(WORK TO BE COMPLETED): In the records below, the line that contains "Screen dimensions: 698x634" marks the start. Copy it and each line after it through the end, exactly, without pictures.

◆ ◆ ◆ ◆ ◆

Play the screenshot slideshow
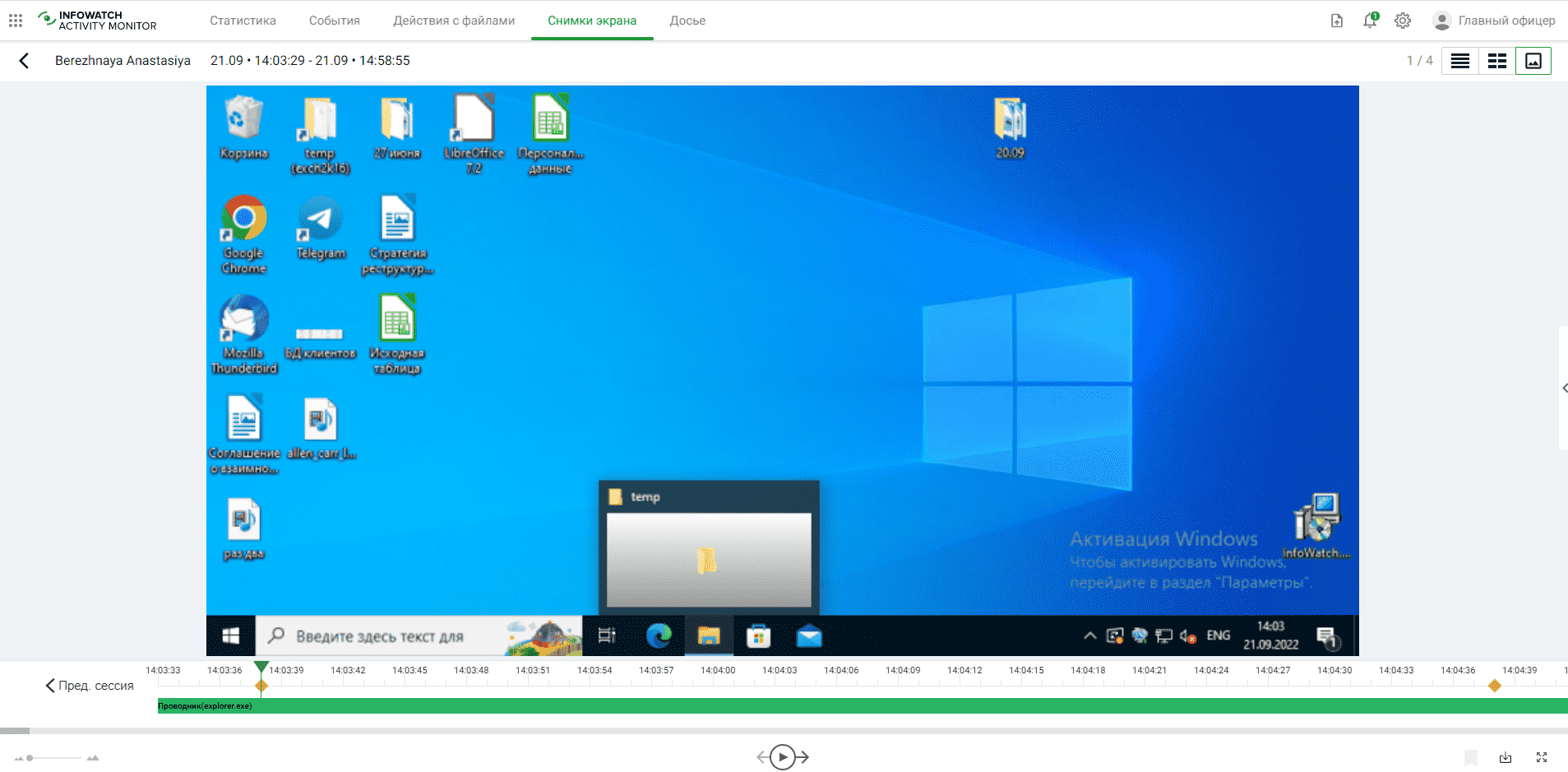Viewport: 1568px width, 772px height. coord(783,757)
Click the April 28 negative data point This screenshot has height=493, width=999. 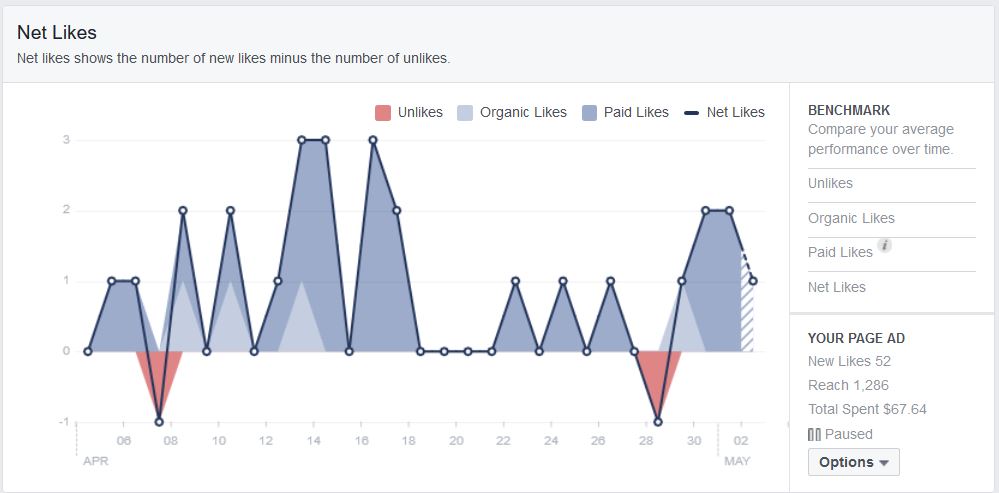[658, 422]
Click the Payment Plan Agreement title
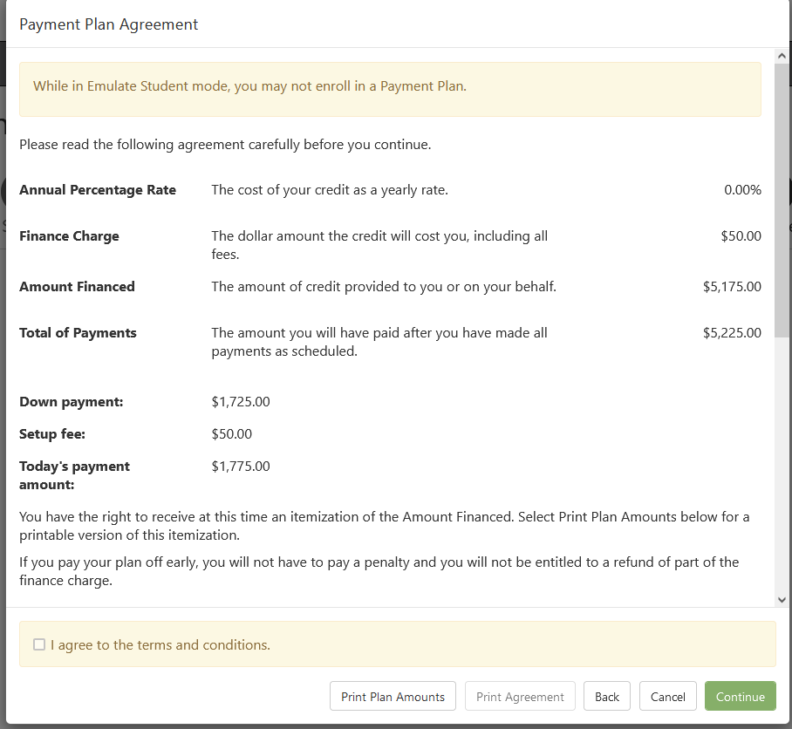This screenshot has height=729, width=792. coord(109,24)
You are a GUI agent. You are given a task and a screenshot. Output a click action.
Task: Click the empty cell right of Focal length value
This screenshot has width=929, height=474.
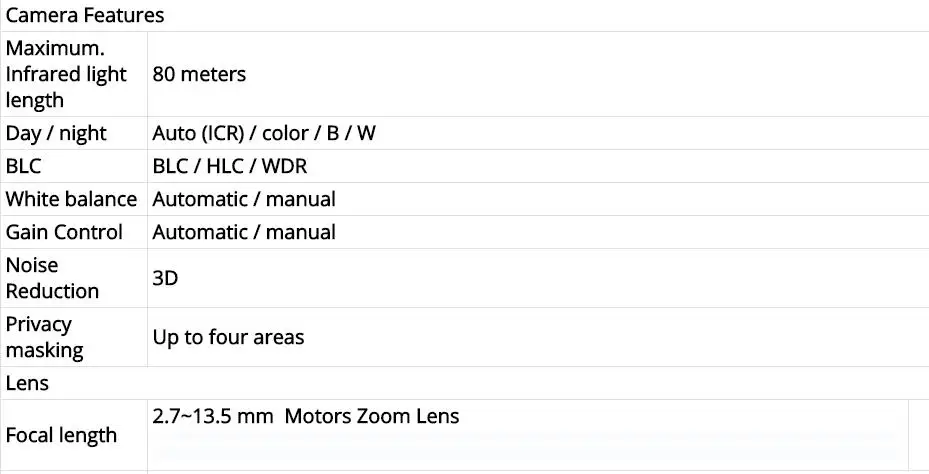pos(919,435)
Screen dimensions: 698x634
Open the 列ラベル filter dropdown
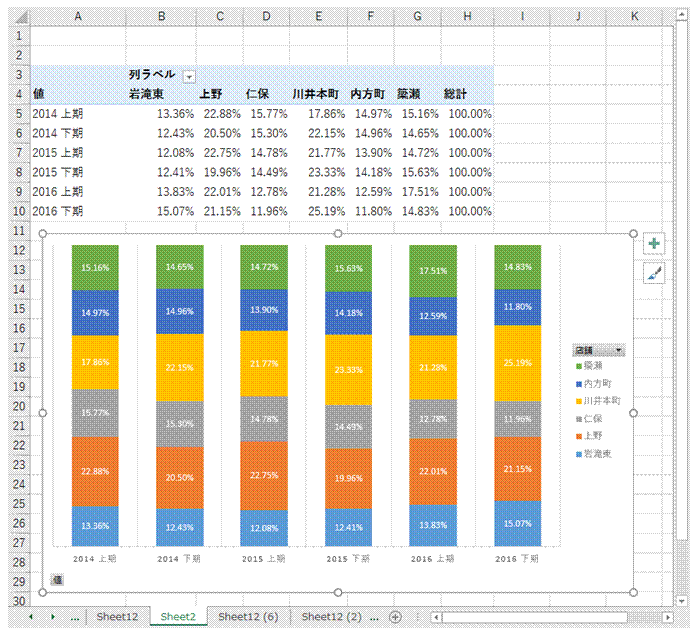[190, 76]
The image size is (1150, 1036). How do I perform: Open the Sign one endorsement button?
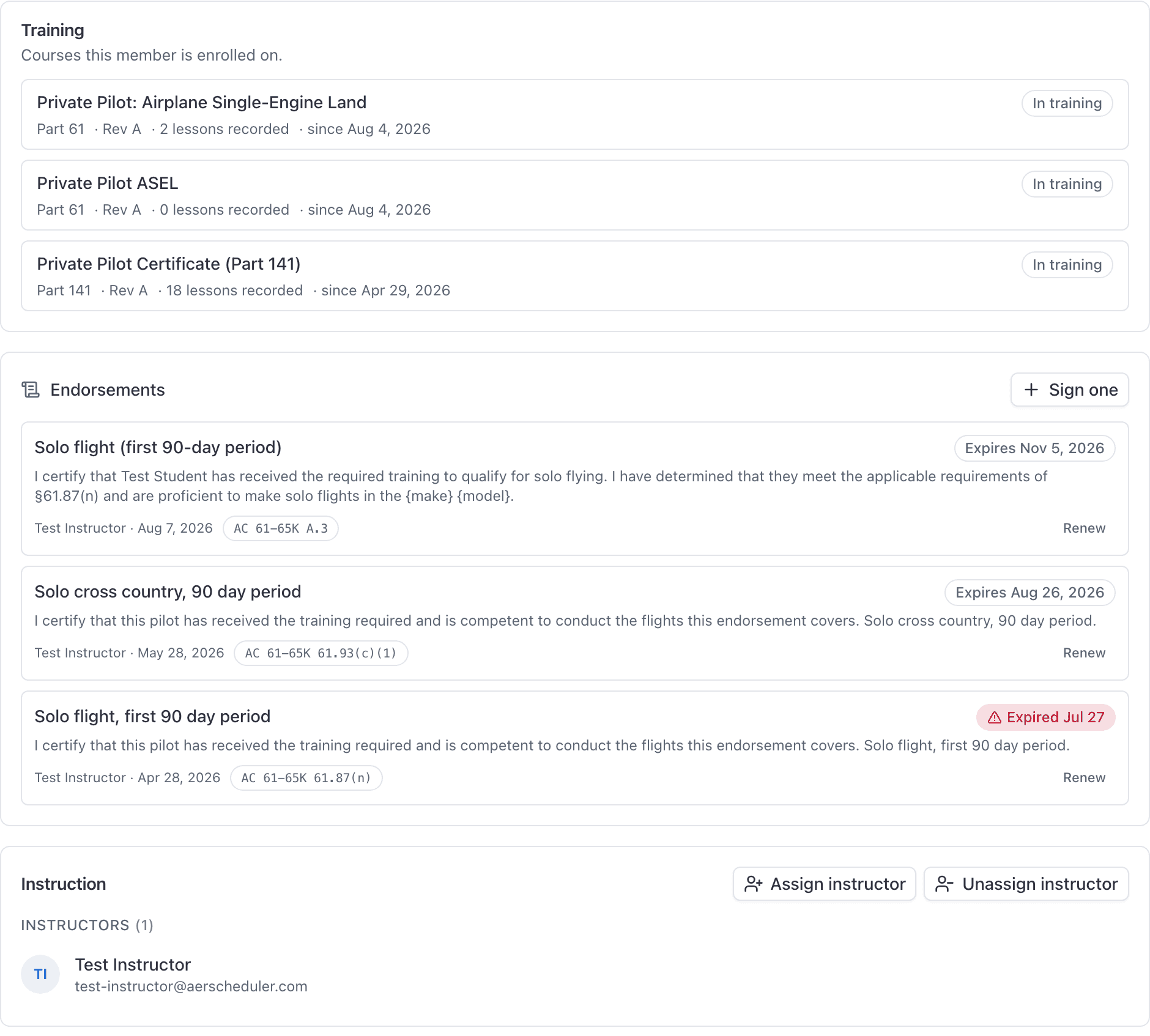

◆ ◆ ◆ ◆ ◆

(SOLUTION TO THIS TASK):
Screen dimensions: 698x634
Open the 列ラベル filter dropdown
[190, 76]
The image size is (1150, 1036). How do I perform: Open the Sign one endorsement button?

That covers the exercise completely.